(PAGE EXTRACT begins)

= Shisei Kuwabara =

Japanese photographer

Front cover of Minamata, a collection of Kuwabara's photographs of the effects of mercury poisoning.

Shisei Kuwabara (桑原 史成, Kuwabara Shisei) is a photojournalist best known for his depiction of the effects of mercury poisoning on people in and near Minamata over a period of some forty years.

Kuwabara was born — as Fumiaki Kuwabara (桑原史成, Kuwabara Fumiaki) — in the village of Kibe (now part of Tsuwano), Shimane Prefecture, Japan. In 1960 he graduated from the Tokyo University of Agriculture and Tokyo Photo School (later Tokyo College of Photography).

In the same year Kuwabara started work as a freelance photographer. With a letter of introduction from a journalist with Shūkan Asahi magazine, he visited the director of Minamata Municipal Hospital, Dr Noboru Ōhashi, in July, to ask for permission to photograph. Ōhashi gave him permission for long-term coverage.

Kuwabara's photographs of Minamata were shown in his first solo exhibition, Minamata-byō (Minamata disease), at the Fuji Photo Salon in Tokyo in September 1962. This won the newcomers' award of the Japan Photo Critics Association.

Kuwabara's works have also won an award from Kodansha in 1965, the Photographic Society of Japan's Annual Award in 1971, and the Ina Nobuo Award in 1982.

Since 1997, Tsuwano has had a gallery largely devoted to Kuwabara's work. Until March 2004, this was called the Tsuwano Documentary Photograph Gallery; it was then renamed the Shisei Kuwabara Photographics Museum.

==Books by Kuwabara==

- Shashin-shū Minamata-byō (写真集 水俣病) / Minamata Desease [sic]. Tokyo: San'ichi Shobō, 1965.

(PAGE EXTRACT ends)

▶ **TASK BRIEF**
Reproduce the article on Shisei Kuwabara word for word, everything from "In the same" down to "for long-term coverage.". The items after this article on Shisei Kuwabara are not needed for the task.

(RECORDED INFORMATION begins)

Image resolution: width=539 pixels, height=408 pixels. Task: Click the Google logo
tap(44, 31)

(RECORDED INFORMATION ends)
(RECORDED INFORMATION begins)

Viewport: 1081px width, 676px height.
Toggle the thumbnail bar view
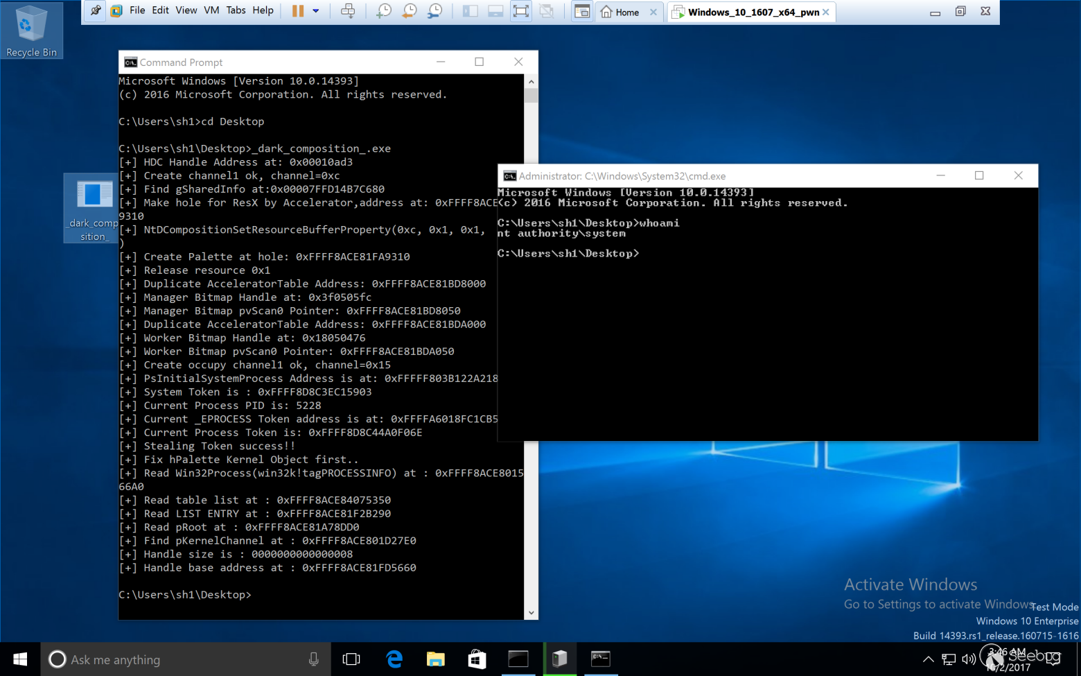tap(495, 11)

(RECORDED INFORMATION ends)

▶ **COMPLETED EXERCISE**
In the same year Kuwabara started work as a freelance photographer. With a letter of introduction from a journalist with Shūkan Asahi magazine, he visited the director of Minamata Municipal Hospital, Dr Noboru Ōhashi, in July, to ask for permission to photograph. Ōhashi gave him permission for long-term coverage.